Alternately, the projects of doom, the haters, the unwilling commissions, the UFOs, the other pithy acronyms, in short.. all the projects you’d rather clean the basement than work on.
My basement is starting to look pretty good, thanks for asking.
I distinguish these ones from the ones that you sort of putter on. The quilt that you add another strip to every so often. The weaving that gets another repeat periodically. The cross stitch that you’ve been working on long enough that it can legally drink. Wait, that one probably is in the shame pile.
I like to think that everyone has these projects. The ones that you start, and they go horribly wrong and you don’t know how to, or if you want to fix them. The ones that are just bloody tedious.

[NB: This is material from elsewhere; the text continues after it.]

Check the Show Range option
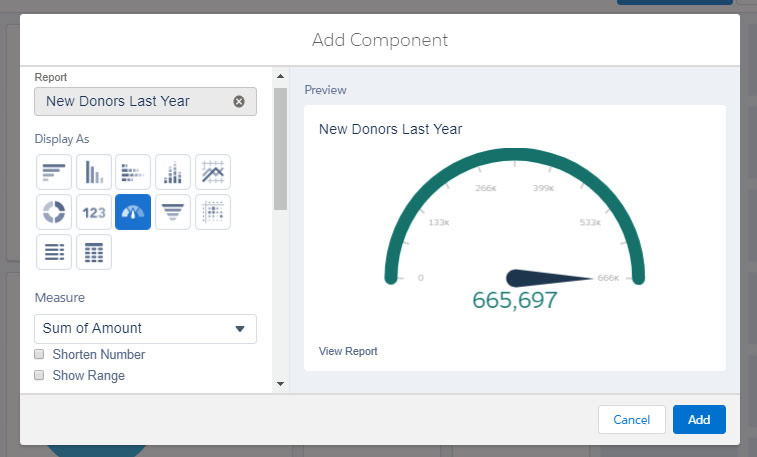The width and height of the screenshot is (757, 457). [x=40, y=376]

The ones that you look at, and sigh, and somehow just find all the reasons in the world not to work on. Sometimes because you know they aren’t going to live up to expectations, or what you can see in your mind’s eye, and don’t want that fear to become reality. Often because unfinished somehow seems better than imperfect.
I wish this was a post of uplifting wisdom, where I shared with you the One True Way of getting past that, but I haven’t found it yet. I have no idea how to just kick it until it happens. I’ve no clue how to summon up the motivation to work on a project that has lost its sparkle, that’s lost its shine and love. Suggestions welcome.